## Problem
Find and copy each line of the records where the string "green" shows up.

Data Block Start

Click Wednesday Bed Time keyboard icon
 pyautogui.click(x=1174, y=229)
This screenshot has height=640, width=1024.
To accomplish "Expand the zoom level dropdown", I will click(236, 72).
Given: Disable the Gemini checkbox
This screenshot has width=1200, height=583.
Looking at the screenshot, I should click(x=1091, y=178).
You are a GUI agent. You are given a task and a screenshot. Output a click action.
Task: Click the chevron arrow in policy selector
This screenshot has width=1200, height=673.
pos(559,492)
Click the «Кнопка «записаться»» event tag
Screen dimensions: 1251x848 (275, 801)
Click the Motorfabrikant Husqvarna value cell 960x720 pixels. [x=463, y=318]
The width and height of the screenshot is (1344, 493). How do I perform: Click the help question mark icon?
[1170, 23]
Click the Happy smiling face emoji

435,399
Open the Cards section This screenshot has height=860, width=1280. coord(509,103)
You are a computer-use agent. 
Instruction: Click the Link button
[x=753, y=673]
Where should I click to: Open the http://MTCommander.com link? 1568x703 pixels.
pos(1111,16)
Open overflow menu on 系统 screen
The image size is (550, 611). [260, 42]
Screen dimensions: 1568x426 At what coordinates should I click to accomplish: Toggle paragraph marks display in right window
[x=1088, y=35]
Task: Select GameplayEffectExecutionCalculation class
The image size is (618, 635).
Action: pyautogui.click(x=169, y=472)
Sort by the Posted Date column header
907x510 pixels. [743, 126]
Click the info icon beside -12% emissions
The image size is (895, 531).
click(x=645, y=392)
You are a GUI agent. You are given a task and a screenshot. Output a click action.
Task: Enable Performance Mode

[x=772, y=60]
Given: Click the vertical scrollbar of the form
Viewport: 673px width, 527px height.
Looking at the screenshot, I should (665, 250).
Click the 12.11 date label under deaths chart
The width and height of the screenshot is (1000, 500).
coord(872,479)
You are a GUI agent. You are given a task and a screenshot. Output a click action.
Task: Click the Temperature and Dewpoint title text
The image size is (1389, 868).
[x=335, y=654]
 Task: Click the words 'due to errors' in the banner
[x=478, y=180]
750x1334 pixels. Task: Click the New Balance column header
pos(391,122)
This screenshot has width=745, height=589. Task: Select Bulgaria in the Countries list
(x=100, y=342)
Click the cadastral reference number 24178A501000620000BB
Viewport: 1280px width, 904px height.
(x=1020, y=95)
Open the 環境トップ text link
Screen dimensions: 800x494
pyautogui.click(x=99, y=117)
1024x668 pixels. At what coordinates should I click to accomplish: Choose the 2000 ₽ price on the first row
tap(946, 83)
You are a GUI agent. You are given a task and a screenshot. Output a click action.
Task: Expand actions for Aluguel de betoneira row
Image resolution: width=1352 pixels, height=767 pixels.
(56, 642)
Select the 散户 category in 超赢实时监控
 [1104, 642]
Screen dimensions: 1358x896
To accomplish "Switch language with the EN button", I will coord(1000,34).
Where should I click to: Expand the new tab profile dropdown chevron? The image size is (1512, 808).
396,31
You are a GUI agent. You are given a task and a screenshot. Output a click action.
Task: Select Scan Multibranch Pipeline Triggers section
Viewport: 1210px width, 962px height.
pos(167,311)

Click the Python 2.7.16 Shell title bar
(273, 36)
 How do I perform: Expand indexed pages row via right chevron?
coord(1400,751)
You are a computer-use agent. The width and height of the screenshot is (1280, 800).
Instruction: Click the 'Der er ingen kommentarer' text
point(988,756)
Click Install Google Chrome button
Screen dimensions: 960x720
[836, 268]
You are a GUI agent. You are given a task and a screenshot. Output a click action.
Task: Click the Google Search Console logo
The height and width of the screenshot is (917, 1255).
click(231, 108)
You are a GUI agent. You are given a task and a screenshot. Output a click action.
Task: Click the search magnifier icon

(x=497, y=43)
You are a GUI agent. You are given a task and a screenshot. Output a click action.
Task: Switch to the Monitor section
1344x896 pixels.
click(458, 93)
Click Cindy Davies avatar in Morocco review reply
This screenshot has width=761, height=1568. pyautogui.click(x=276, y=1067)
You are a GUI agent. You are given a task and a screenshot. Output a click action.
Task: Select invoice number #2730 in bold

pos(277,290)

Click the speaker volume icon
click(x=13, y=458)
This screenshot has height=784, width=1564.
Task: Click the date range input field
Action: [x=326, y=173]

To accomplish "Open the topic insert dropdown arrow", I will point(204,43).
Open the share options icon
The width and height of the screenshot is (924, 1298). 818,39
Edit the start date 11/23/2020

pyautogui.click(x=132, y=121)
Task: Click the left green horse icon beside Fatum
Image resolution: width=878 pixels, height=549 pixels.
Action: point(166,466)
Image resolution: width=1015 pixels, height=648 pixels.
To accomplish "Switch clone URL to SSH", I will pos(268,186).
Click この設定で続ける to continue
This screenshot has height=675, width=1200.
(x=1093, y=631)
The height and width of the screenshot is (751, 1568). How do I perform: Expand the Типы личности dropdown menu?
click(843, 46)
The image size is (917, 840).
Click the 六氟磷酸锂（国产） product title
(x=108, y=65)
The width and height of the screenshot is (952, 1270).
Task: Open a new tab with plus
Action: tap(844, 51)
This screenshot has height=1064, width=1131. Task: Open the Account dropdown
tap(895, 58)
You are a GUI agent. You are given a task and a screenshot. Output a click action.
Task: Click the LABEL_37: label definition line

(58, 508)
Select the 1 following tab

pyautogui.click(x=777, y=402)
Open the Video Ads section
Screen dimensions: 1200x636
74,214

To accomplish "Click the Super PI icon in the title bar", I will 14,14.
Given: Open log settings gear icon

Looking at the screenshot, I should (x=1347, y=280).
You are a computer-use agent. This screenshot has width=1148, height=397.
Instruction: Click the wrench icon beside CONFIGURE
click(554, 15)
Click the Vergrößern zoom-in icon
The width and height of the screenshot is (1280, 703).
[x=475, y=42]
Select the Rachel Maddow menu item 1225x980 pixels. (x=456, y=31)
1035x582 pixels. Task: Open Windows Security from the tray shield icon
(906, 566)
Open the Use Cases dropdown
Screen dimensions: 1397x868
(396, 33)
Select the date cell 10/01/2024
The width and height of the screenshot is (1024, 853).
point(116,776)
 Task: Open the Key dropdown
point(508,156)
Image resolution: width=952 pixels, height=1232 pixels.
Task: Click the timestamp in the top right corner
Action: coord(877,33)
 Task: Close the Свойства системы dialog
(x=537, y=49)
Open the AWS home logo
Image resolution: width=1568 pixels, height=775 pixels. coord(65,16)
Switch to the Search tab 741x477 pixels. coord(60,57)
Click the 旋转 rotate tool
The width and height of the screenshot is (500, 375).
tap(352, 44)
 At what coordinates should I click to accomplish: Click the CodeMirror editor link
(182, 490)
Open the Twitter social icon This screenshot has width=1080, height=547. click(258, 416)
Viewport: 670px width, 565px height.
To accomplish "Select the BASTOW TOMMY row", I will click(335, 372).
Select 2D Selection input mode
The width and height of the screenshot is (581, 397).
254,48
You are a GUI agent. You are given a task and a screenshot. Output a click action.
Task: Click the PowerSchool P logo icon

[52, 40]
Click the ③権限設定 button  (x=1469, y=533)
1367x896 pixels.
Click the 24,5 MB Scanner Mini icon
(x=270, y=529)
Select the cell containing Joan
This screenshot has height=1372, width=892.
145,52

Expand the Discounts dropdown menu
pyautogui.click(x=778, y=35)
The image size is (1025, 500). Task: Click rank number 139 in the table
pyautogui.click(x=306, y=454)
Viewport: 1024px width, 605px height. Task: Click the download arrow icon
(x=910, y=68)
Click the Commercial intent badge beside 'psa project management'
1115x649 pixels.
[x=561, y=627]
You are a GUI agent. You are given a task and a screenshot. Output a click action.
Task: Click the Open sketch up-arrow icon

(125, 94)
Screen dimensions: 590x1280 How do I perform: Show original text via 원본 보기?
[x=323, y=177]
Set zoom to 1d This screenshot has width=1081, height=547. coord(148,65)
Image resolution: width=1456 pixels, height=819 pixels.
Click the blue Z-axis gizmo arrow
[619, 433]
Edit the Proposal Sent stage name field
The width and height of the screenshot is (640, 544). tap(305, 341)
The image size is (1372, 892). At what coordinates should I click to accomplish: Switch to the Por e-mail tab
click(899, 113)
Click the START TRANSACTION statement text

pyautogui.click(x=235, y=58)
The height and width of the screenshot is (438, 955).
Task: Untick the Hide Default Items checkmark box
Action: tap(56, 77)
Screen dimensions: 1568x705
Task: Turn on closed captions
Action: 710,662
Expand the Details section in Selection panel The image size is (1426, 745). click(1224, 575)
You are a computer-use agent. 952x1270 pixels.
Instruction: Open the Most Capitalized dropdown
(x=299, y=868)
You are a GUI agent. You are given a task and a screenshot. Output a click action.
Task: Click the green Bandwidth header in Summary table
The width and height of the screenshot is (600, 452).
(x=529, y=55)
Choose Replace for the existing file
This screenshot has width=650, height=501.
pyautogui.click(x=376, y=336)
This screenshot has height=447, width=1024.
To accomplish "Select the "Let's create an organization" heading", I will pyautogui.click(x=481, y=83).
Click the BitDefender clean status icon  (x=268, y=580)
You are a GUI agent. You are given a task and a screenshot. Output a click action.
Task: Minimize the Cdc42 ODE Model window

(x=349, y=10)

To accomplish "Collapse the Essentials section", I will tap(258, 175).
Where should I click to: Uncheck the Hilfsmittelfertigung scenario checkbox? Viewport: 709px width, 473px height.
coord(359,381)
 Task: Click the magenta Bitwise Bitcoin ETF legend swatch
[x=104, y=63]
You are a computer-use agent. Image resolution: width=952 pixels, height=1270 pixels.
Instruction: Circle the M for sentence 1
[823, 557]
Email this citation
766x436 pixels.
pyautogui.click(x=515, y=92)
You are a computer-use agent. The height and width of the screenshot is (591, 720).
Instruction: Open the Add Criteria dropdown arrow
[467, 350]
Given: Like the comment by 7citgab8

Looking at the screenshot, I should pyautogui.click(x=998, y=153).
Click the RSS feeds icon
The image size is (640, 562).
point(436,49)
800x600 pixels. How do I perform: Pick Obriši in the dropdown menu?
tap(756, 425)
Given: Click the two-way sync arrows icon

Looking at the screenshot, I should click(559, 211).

Data Block End

## Reply to the task
Task: Click the left green horse icon beside Fatum
Task: Click the green Bandwidth header in Summary table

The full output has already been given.